Even faster delivery.

If you think that two-day delivery is fast, the good news is that it’s it’s getting even better. Free next-day, same-day, as well as two-hour delivery are already being used. Amazon.com might even offer these types of services in your town in the near future.

And Walmart is going to take it up a notch as well- delivering groceries straight to your fridge! You do not even need to be there to receive them.

 

Fast delivery of custom order products

Want to get some special part for your car? Your printer? Your sink perhaps? In the near future, you probably won’t have to leave your home if you want to place a special order. Instead, a truck could drive to you and instantly make Bitcoin and the thing you need, using a 3D printer.
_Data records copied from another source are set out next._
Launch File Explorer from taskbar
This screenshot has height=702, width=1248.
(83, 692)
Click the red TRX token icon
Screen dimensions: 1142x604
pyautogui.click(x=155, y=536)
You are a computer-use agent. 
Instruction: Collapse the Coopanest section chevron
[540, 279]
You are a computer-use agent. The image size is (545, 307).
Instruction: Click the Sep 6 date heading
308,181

OK, this one could happen a little further down in the future, but doesn’t it sound super awesome?

 

More niche online stores.

Amazon. com usually gets lots of attention within the Ecommerce world, but there are many businesses that are carving out a substantial space for themselves in the market. The majority of them are doing it by concentrating on a smaller sized niche and enabling their clients to get a sense of belonging to a community.

In some cases, that community includes a social network. For instance, Houzz enables users to talk about home design ideas and inspirations and also to find home-related services and products. In some cases, this means sharing content their target audience would like to see. Thrive Market provides health products as well as sharing information associated with a healthy way of life.
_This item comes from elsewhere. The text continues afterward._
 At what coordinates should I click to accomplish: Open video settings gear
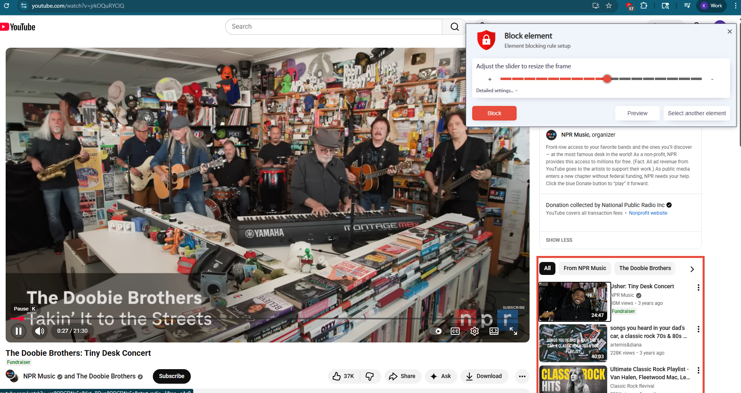[474, 331]
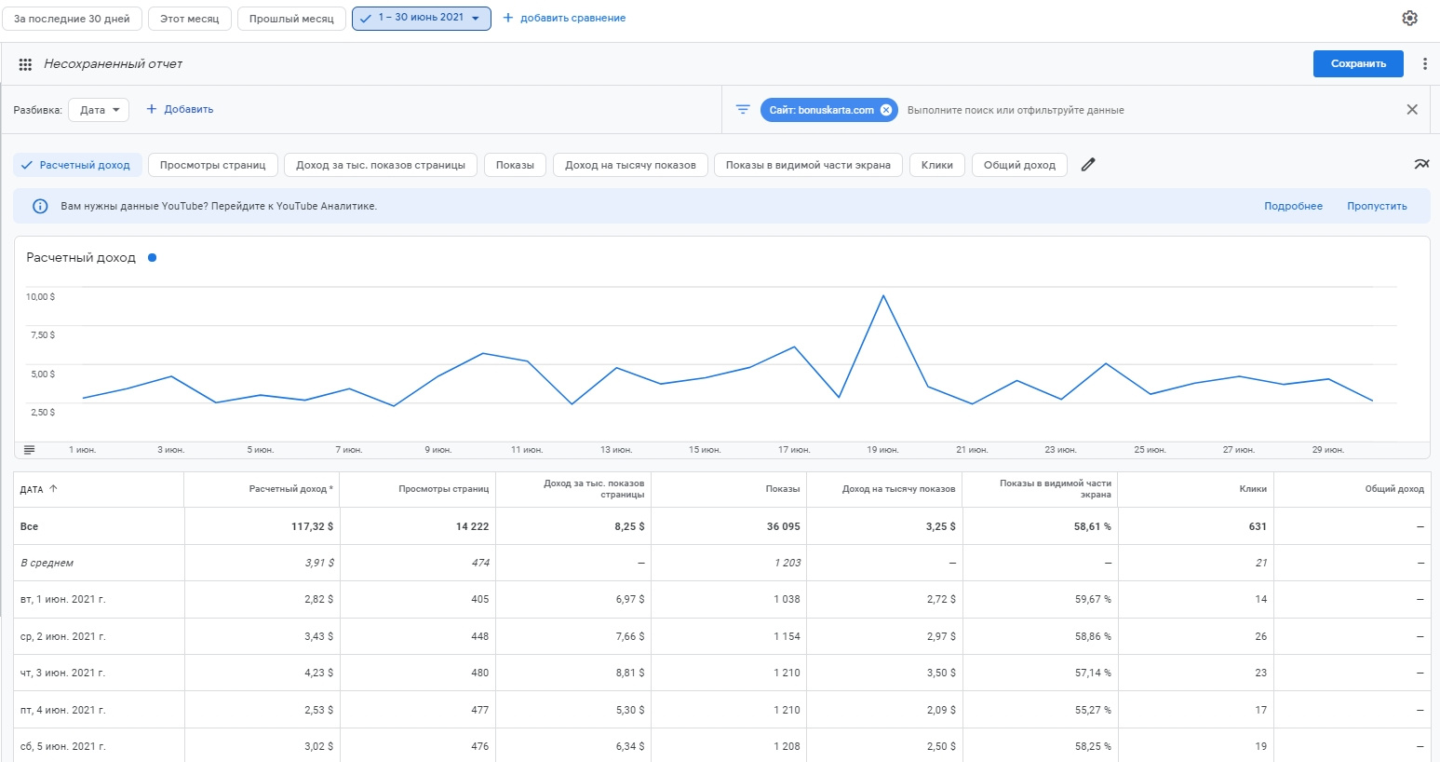Image resolution: width=1440 pixels, height=762 pixels.
Task: Click the filter icon next to site chip
Action: tap(743, 110)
In these two cases, retailers are allowing their clients to get a sense of belonging to a bigger group - instead of more general retailers like Walmart, Amazon. com and Target.

 

The rise of selling via social networks.

Pinterest and Houzz may spring to mind whenever you think of social networking systems that encourage product purchases, but this market is likely to start expanding drastically very soon.
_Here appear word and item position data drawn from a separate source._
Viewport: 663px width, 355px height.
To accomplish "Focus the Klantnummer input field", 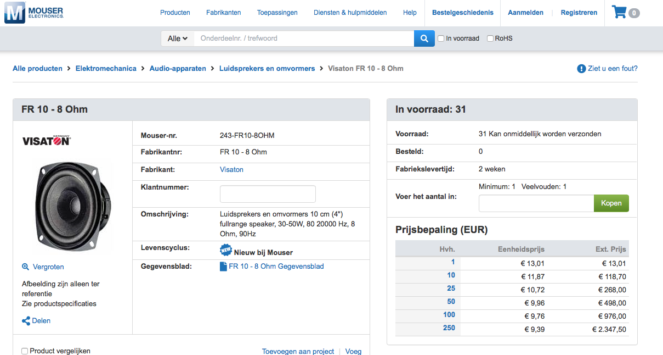I will pyautogui.click(x=268, y=194).
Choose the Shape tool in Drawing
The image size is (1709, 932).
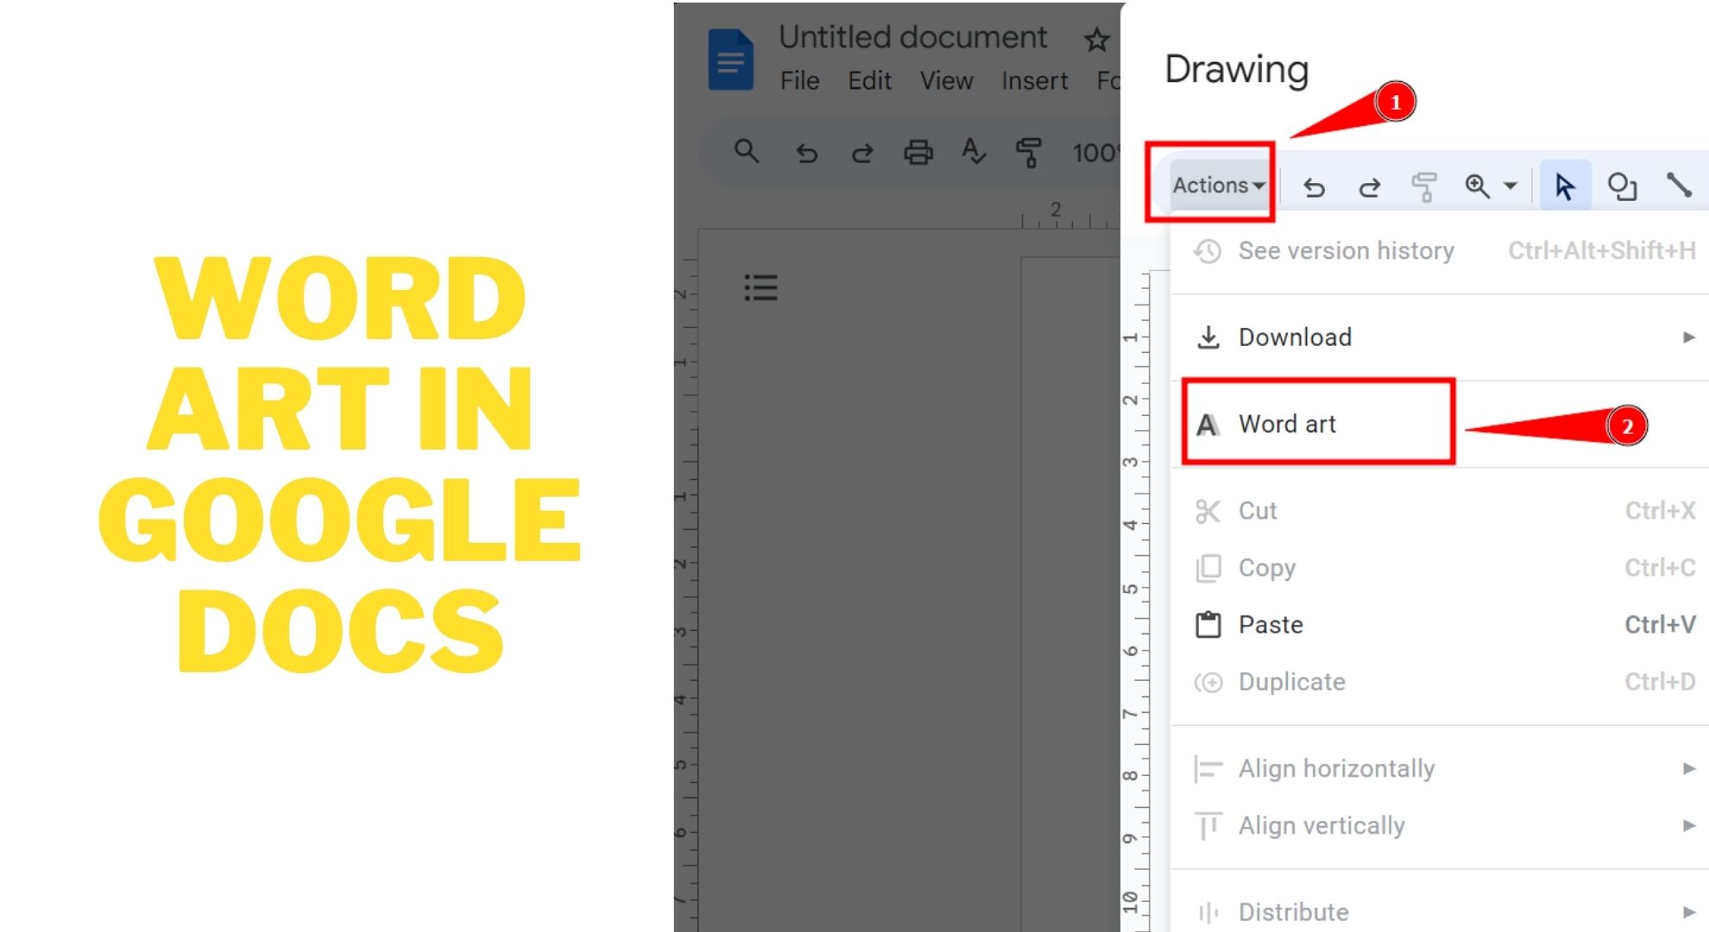pos(1622,186)
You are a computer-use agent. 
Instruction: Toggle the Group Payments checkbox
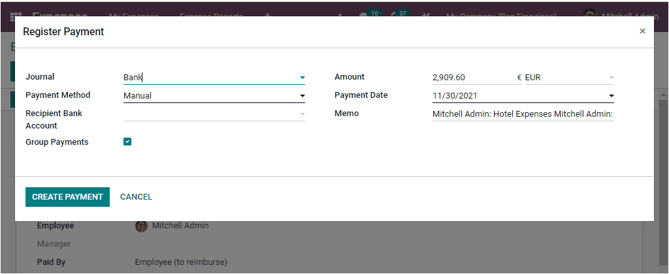point(127,142)
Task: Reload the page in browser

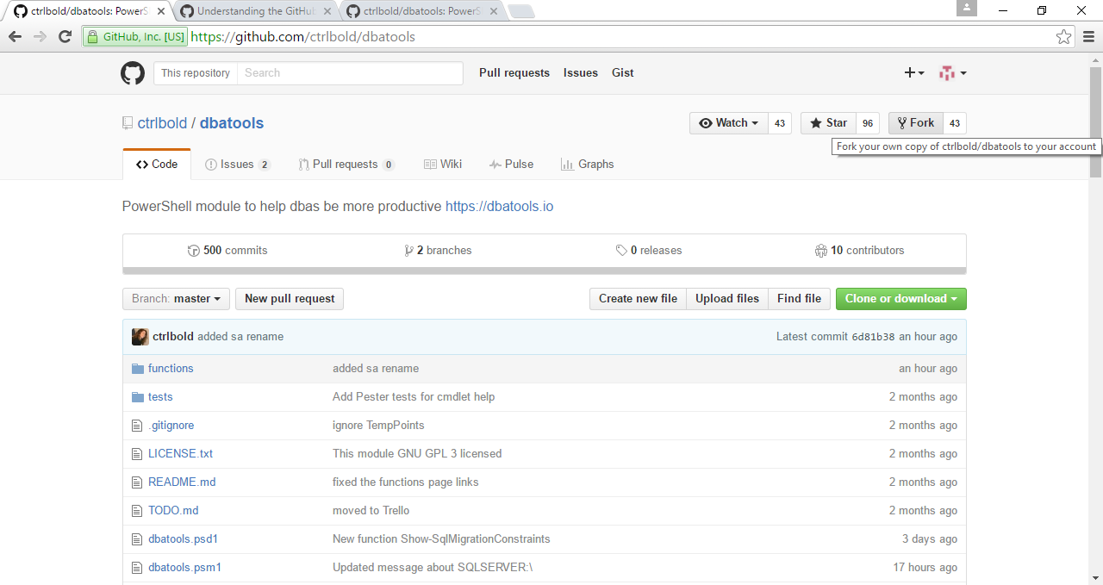Action: coord(65,37)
Instagram has already released a “view products” feature that relates to relevant photos, and Facebook also provides a similar feature.

As mobile-driven impulse buying becomes more prevalent, we anticipate to see advancements in facilitating the transition from product discovery to product purchase when it comes to social networks.

 

Retail over voice search.

You’ve heard about Voice over Internet Protocol, better known as VoIP. Now is the right moment to become familiar with RoVS. Amazon Echo, Google Home as well as Apple’s Siri. All of these offer a limitless possibility of purchasing via voice search. Digital voice assistants have improved significantly and these nearly ubiquitous cloud-helpers will further modify the way people look for products on- and offline. For instance, you can type “bicycle store Brooklyn” into Google’s internet search engine, but in case you’re asking Google Home, you can say “Hey Google, find me a bicycle store.” Since these technologies are getting used more and more, e-retailers will need to adjust their keyword techniques for internet search engine optimization.

 

Sales bots and customer support bots.

Customer support is a vital factor when it comes to failure or success of Ecommerce stores, but the way that customer support is delivered will continuously change in the future.

The typical consumer today loves to solve their problems without having to talk to another person. 67% of shoppers prefer self-service, and robots could be the answer to making it more achievable.

Chatbots happen to be efficient at simulating human conversation. They enable people to browse and make purchasing decisions more easily. Additionally, they automate problem resolution, mediate product replacements and answer all kinds of shipping questions.

Since sales and customer support bot technology constantly advances, it could largely replace demand for human-run customer support model.

As online retail keeps growing, we’ll continue to look to the future with optimism. Not all of our predictions will become reality this season, but surely, some of them will and that’s a good enough reason to take on 2018 with excited motivation.